Data to process -
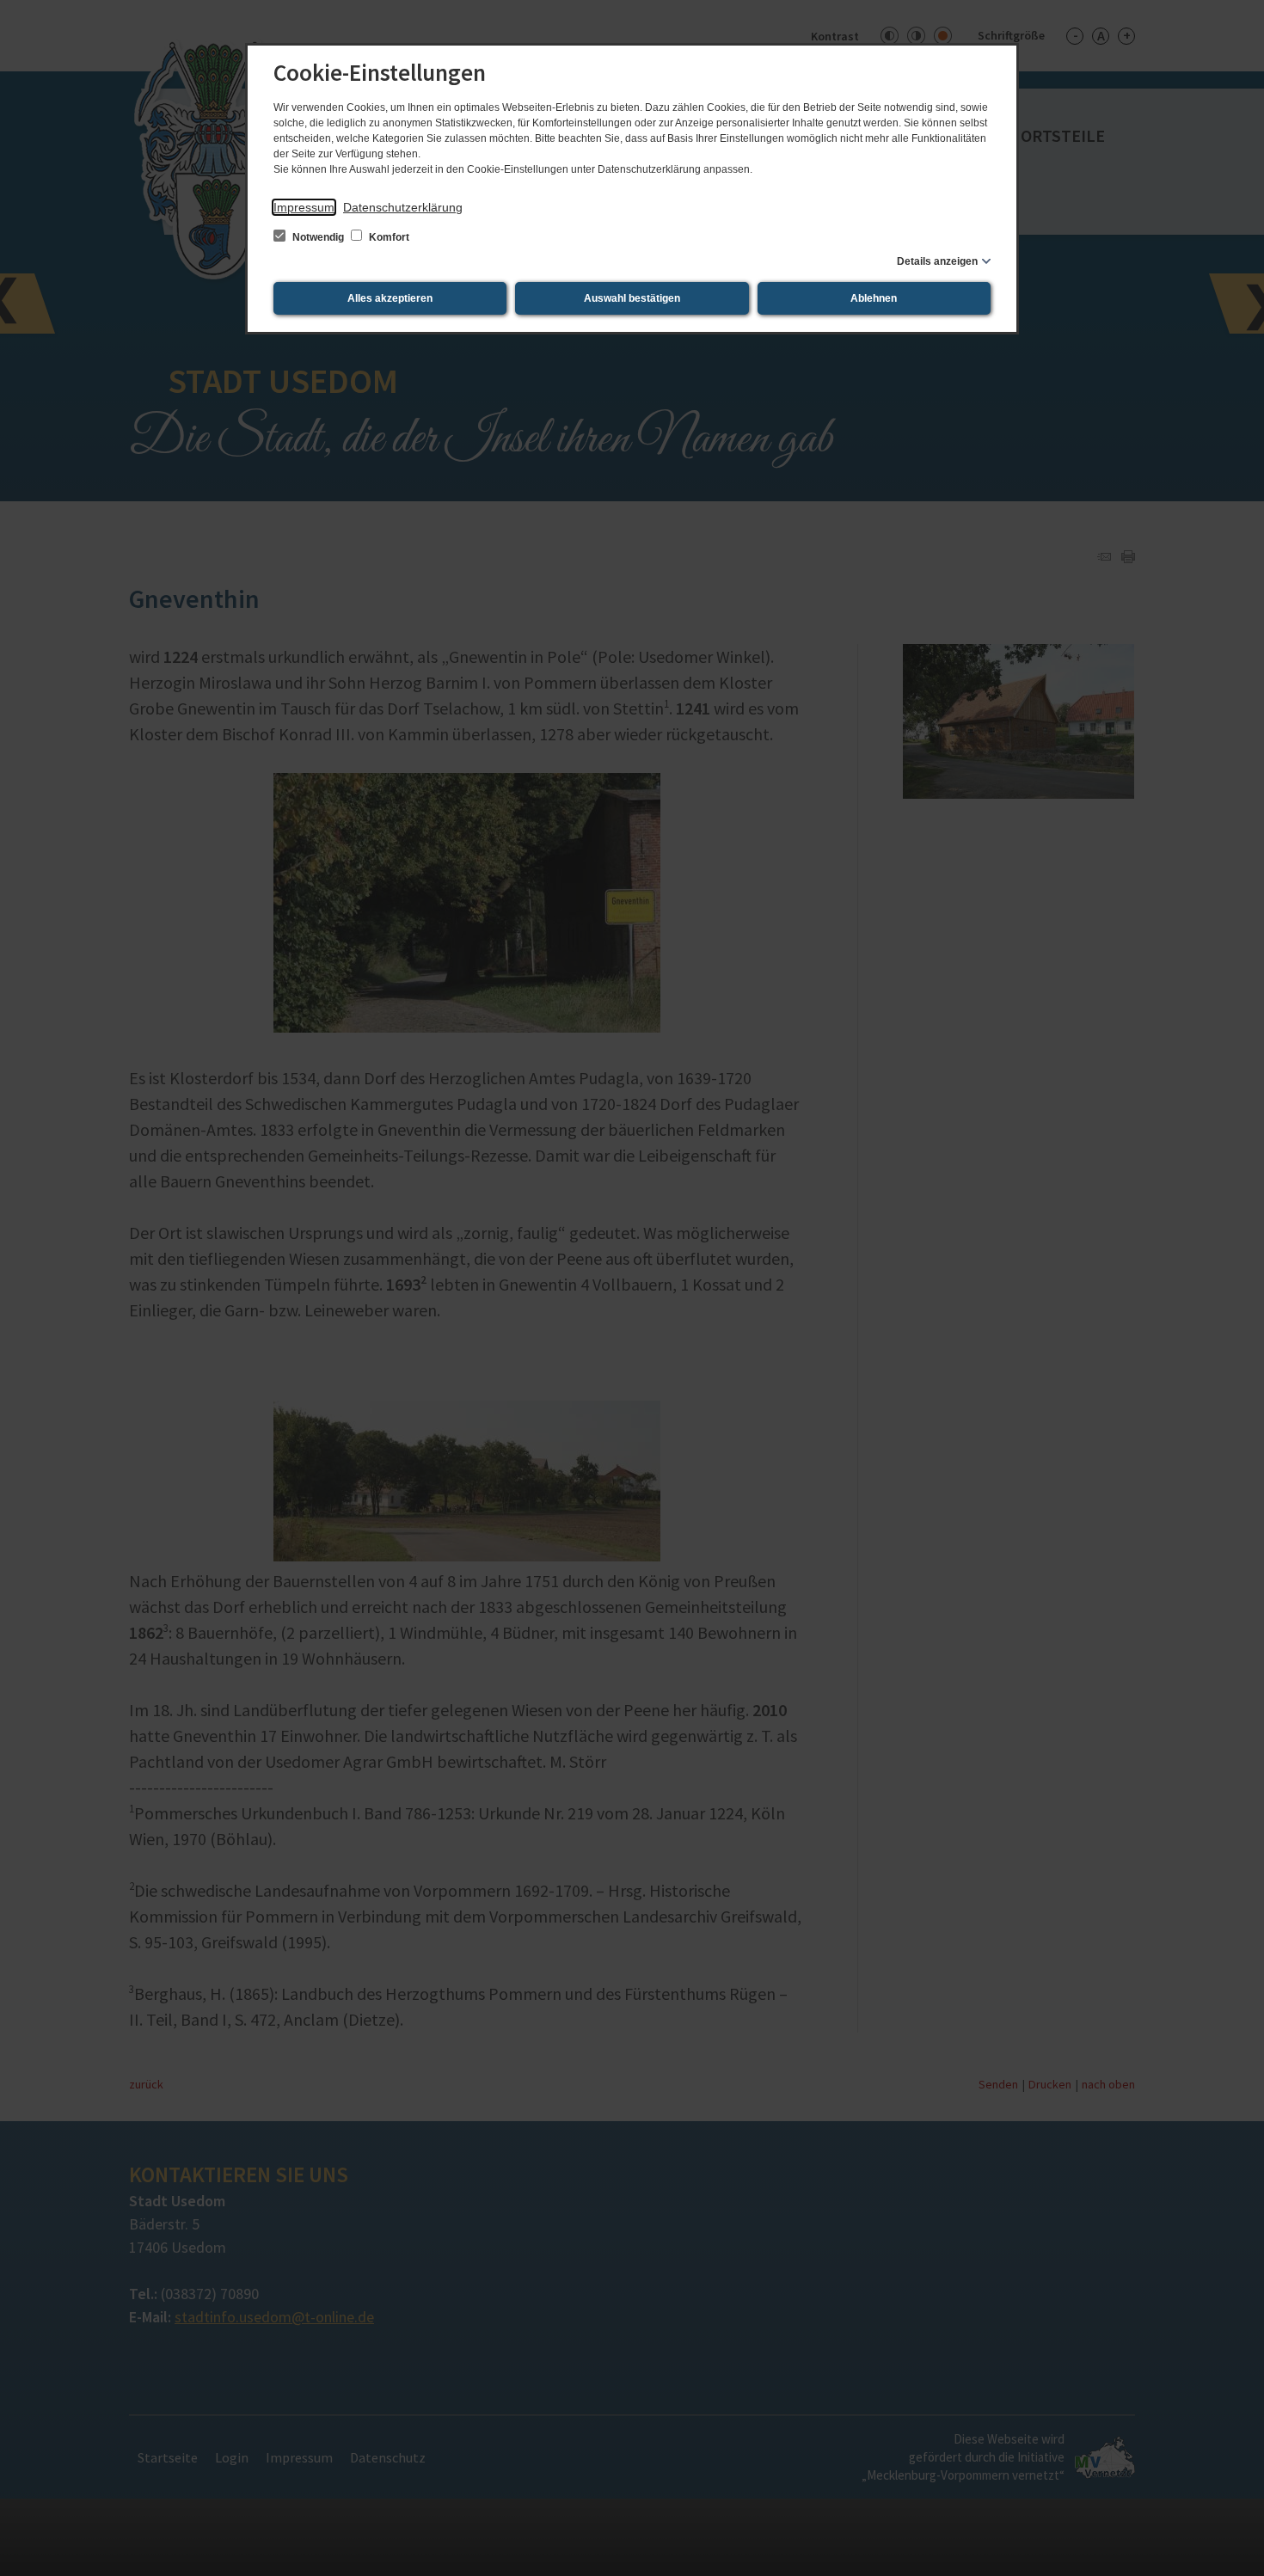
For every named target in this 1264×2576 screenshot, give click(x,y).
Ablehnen (873, 298)
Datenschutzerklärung (403, 207)
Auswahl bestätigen (632, 298)
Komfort (387, 237)
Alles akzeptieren (390, 298)
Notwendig (318, 237)
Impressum (303, 207)
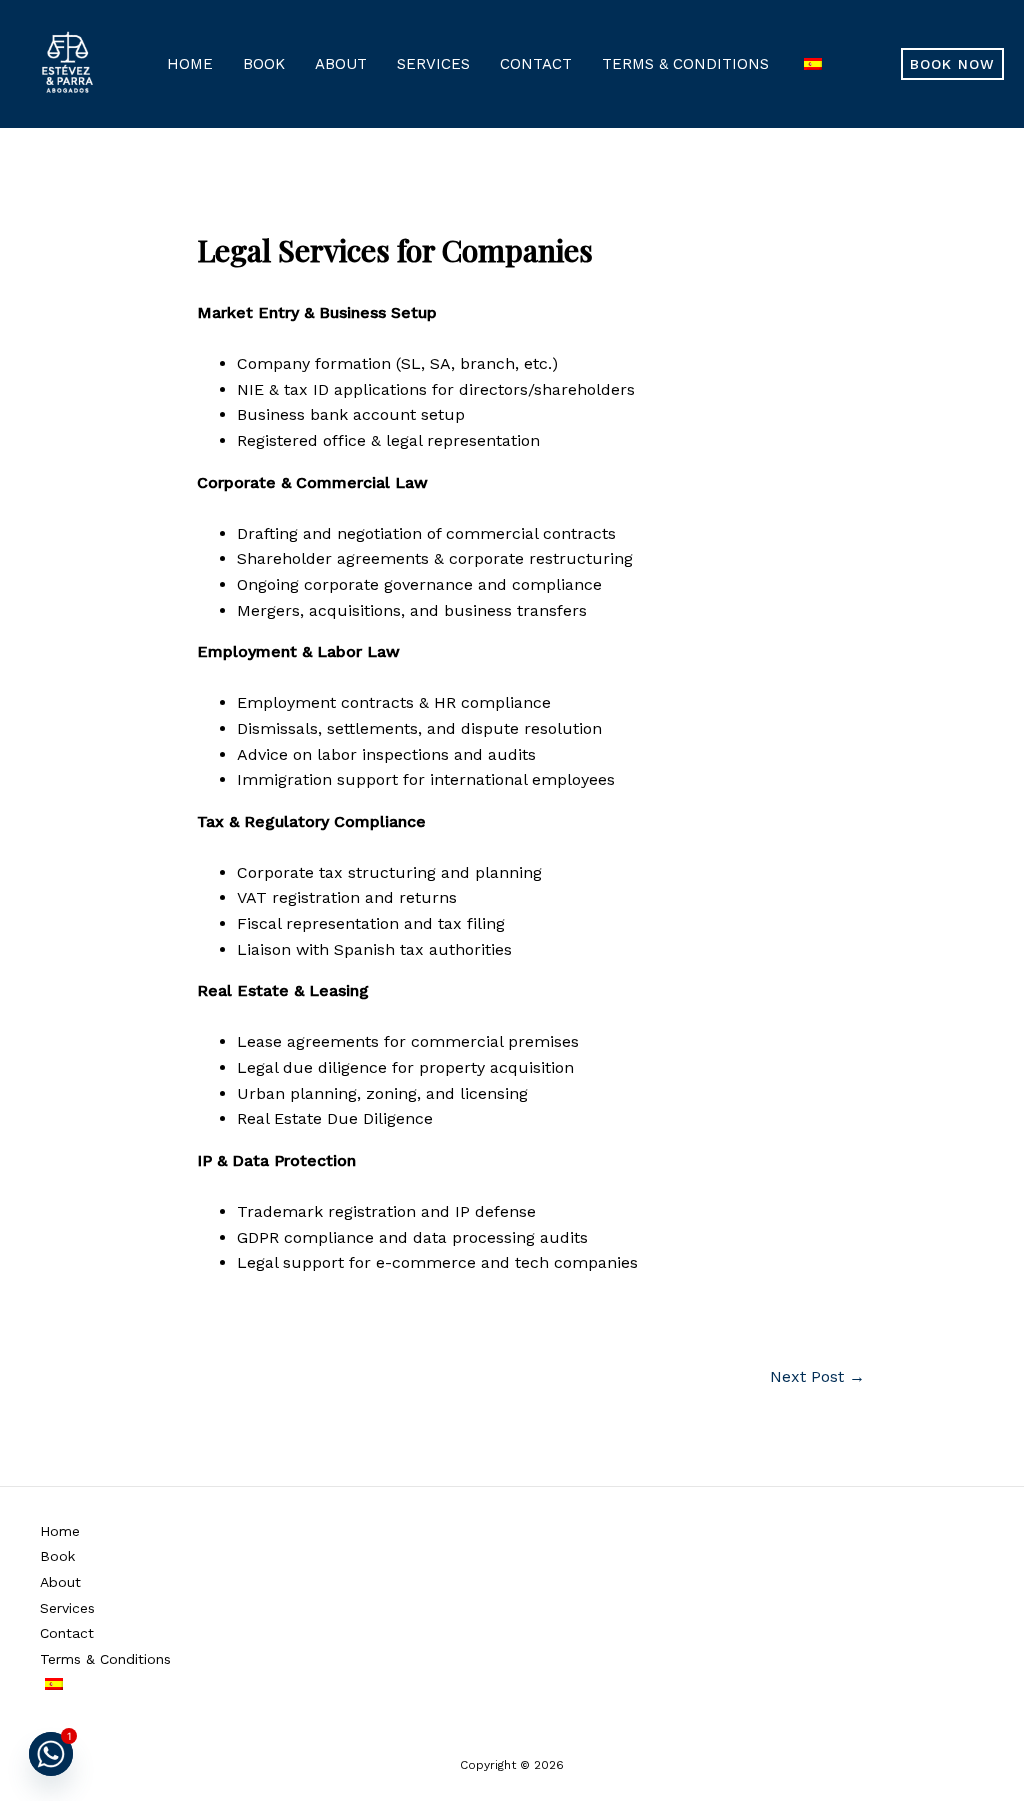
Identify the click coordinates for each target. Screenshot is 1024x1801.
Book (264, 64)
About (341, 64)
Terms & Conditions (685, 64)
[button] (952, 64)
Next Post (817, 1377)
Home (190, 64)
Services (433, 64)
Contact (536, 64)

Assigned task -
Copy out the listing exactly as it stands, but not the pictures.

Task response -
For every named target in this 1264×2576 screenshot, give click(x,y).
Ablehnen (873, 298)
Datenschutzerklärung (403, 207)
Auswahl bestätigen (632, 298)
Komfort (387, 237)
Alles akzeptieren (390, 298)
Notwendig (318, 237)
Impressum (303, 207)
Identify the click coordinates for each target. Screenshot is 1024x1801.
Book (264, 64)
About (341, 64)
Terms & Conditions (685, 64)
[button] (952, 64)
Next Post (817, 1377)
Home (190, 64)
Services (433, 64)
Contact (536, 64)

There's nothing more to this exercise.